Para aqueles que desejam recordar a raiva e a liberdade de ser uma criança - ou para os que estão simplesmente à procura de um belo próximo livro - a minha recomendação deste mês é um favorito de longa data, Os Meninos da Rua Paulo, do autor húngaro Ferenc Molnar.

Na sua terra natal, o livro de Molnar é legitimamente considerado um clássico, e é leitura obrigatória do ensino secundário. Os jovens protagonistas do livro até já ganharam uma estátua na capital do país. Fora da Hungria, infelizmente, é um livro menos conhecido.

Os Meninos da Rua Paulo segue um grupo de jovens estudantes em Budapeste durante a primeira metade do século XX. O protagonista principal é Erno Nemeczek; um rapaz magricelo e pequeno, que constantemente corre atrás da aprovação de seus colegas. Todos os dias, depois das atividades escolares, Nemeczek e seus amigos se encontram em um terreno baldio na rua Paulo. Fazer parte desse grupo tão exclusivo dos Meninos da Rua Paulo é uma honra; não só porque eles tem um espaço tão bacana para brincar, mas porque se trata de um exército (nas palavras dos meninos). Se ser soldado já é muito bom, ser elegido capitão ou até coronel, é uma honra.

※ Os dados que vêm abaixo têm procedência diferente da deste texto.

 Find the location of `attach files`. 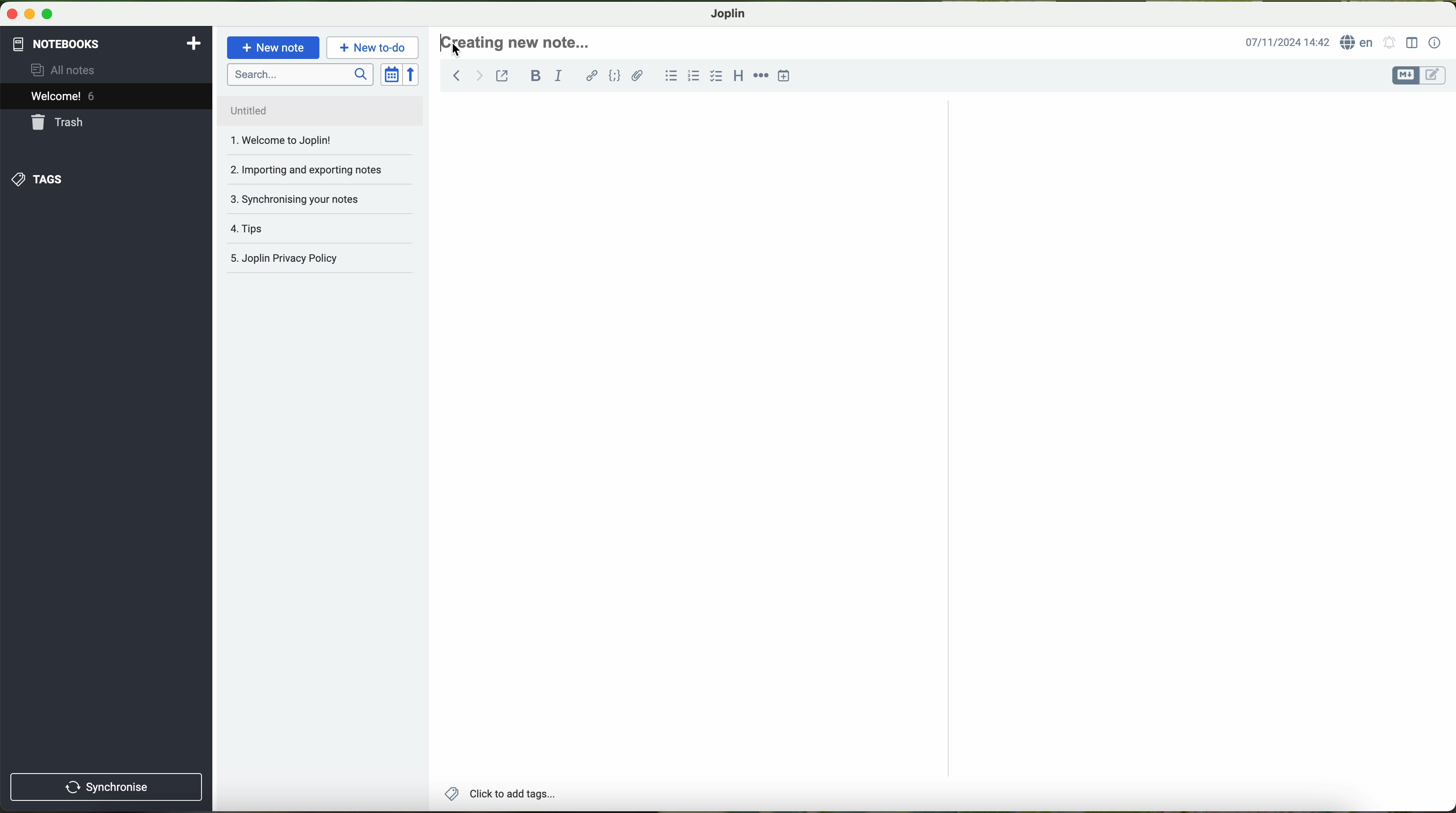

attach files is located at coordinates (639, 78).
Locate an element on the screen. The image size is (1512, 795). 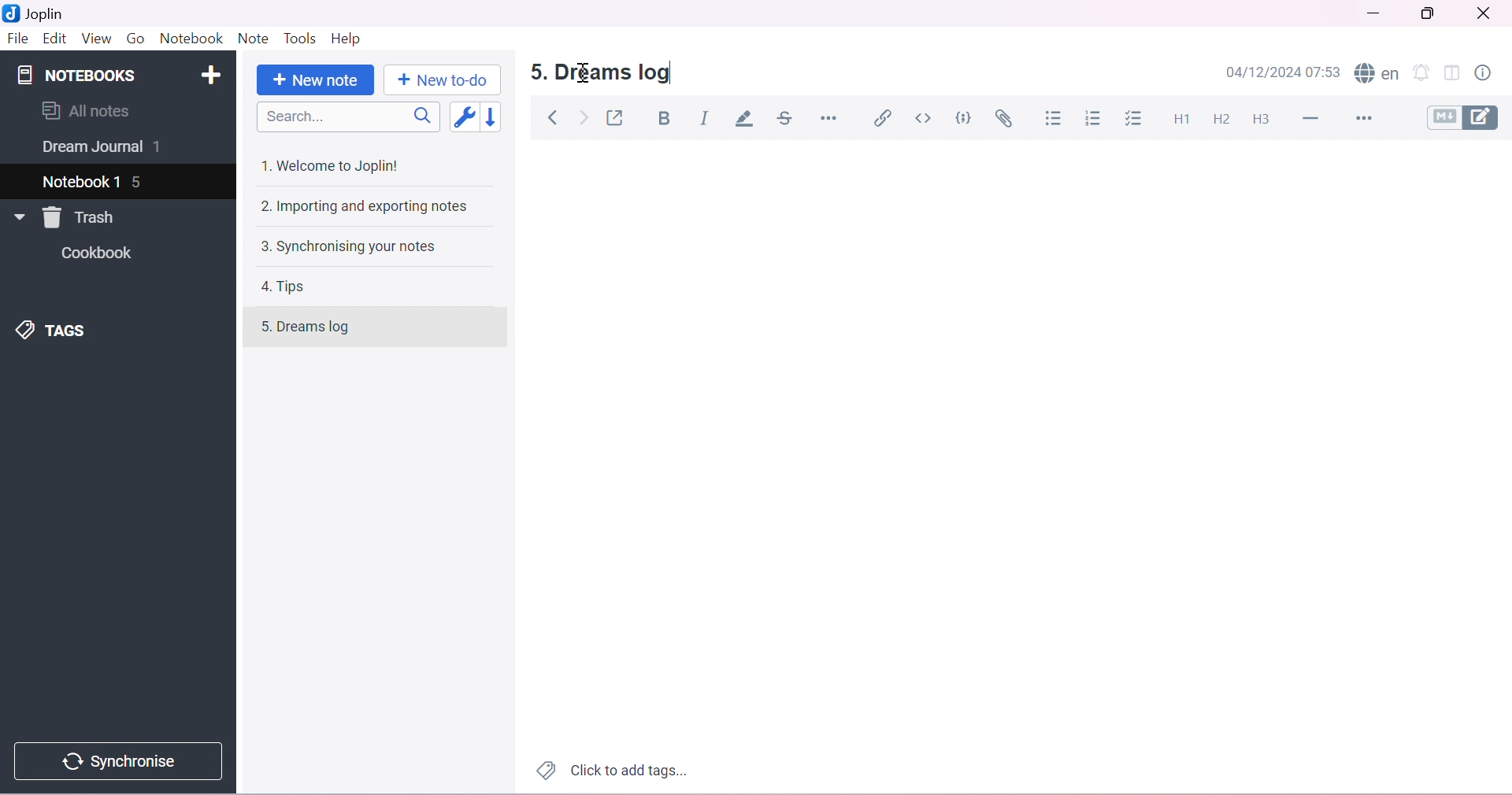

Os meninos são liderados por Boka, um garoto alto, moreno e justo. Nemeczek se esforça para seguir as regras estabelecidas pelo exército, e valoriza mais do que tudo o olhar positivo de seu platão, mas não passa de um soldado raso.

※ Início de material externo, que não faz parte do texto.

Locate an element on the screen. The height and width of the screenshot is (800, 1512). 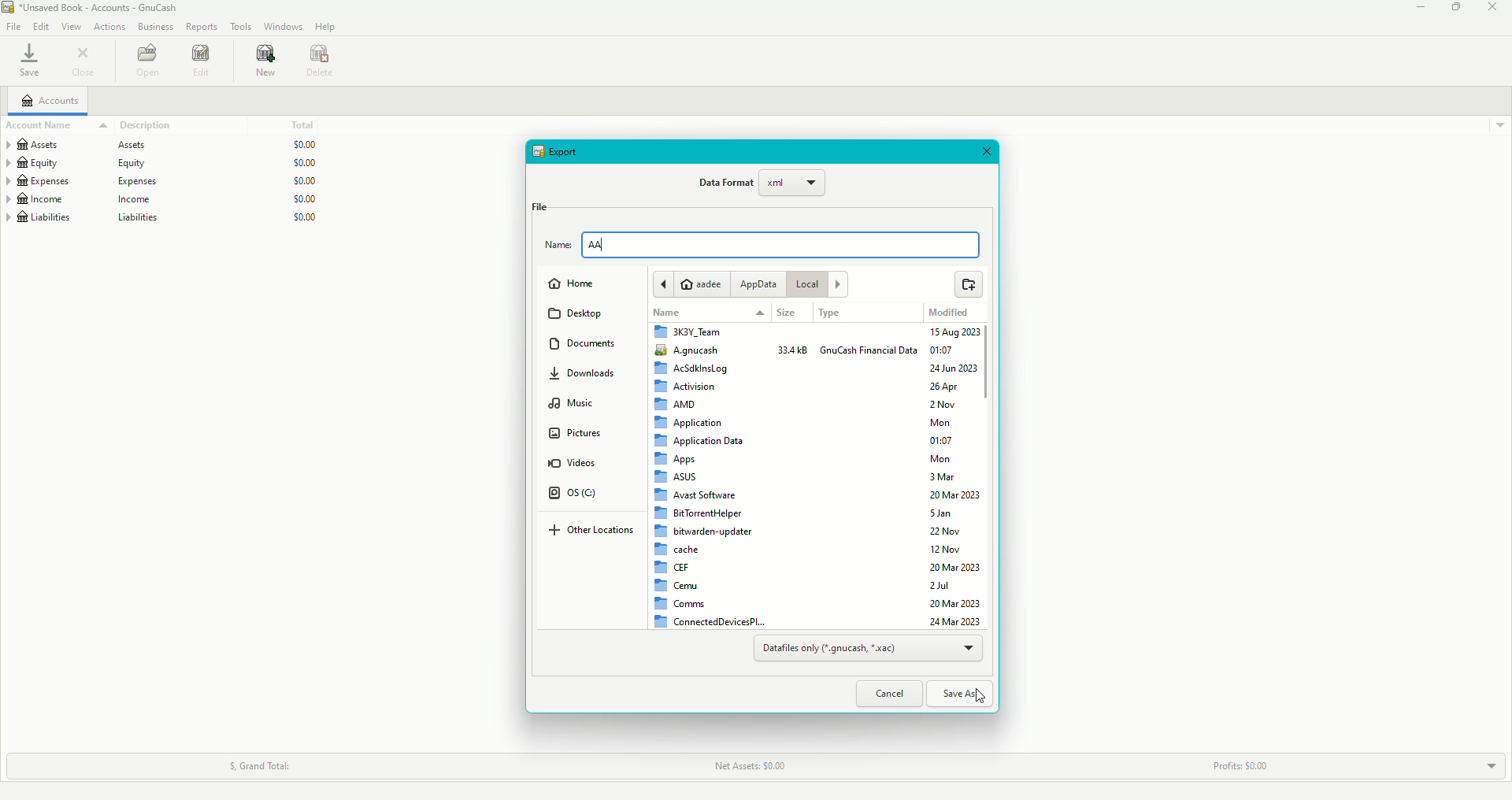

A história se intensifica quando um grupo de meninos mais velhos -um exército rival- ameaça invadir o terreno baldio e tomar o território deles. Esse exército tem como pátria uma parte do jardim botânico - um terreno interior ao ver deles. Os garotos se encontram em uma situação inimaginável: devem botar em prática seu treinamento e lutar para defender sua terra. Para Nemeczek, é o momento de mostrar que é um soldado exemplar. Ao longo desta guerra brutal, vemos os meninos passando por um momento de colisão: entre a infância - o mundo das brincadeiras e da liberdade - e o mundo de adultos em que estão ingressando, em que alguns assuntos predominam sobre outros; família, perda e lealdade adquirem significados novos e permanentes.

A compreensão de Molnar sobre a psique da criança é única - ele escreve sobre a necessidade pela amizade e a vontade de pertencer à algo de uma forma que soa familiar a todos. Embora o tema do livro seja "infantil", a forma como é escrito é tudo menos isso. Aos 11 anos de idade, existe alguma coisa mais importante do que ser aceito pelos amigos? Aliás, existe qualquer outra coisa? Lição de casa, horário de dormir, um interesse ou outro compartilhado com o pai… nada se compara. Esse era o caso em Budapeste no século XX, é o caso hoje em dia em São Paulo e Pequin, e seguirá assim sendo em qualquer momento, para qualquer criança, em qualquer canto do mundo.

Como adultos, tendemos a olhar para brincadeiras de crianças como simples e sem importância. No contexto de um país que em breve seria atingido por uma guerra "real", Molnar lembra-nos de ter uma olhar empático para as lutas de uns e de outros. Para Nemeczek, o pequeno de 11 anos, perder o lugar onde brinca com os seus amigos, onde ele pode ser uma criança, bem como um soldado, não é muito diferente de um homem adulto que luta pela sua pátria.

Os Meninos da Rua Paulo é uma obra sobre o ato doloroso de crescer, e força seus leitores a lembrarem de um momento da vida que tendemos a esquecer. É engraçado, triste e amoroso de uma só vez - não muito diferente da sensação que todos nós sentimos ao deixarmos inevitavelmente a nossa a infância para trás.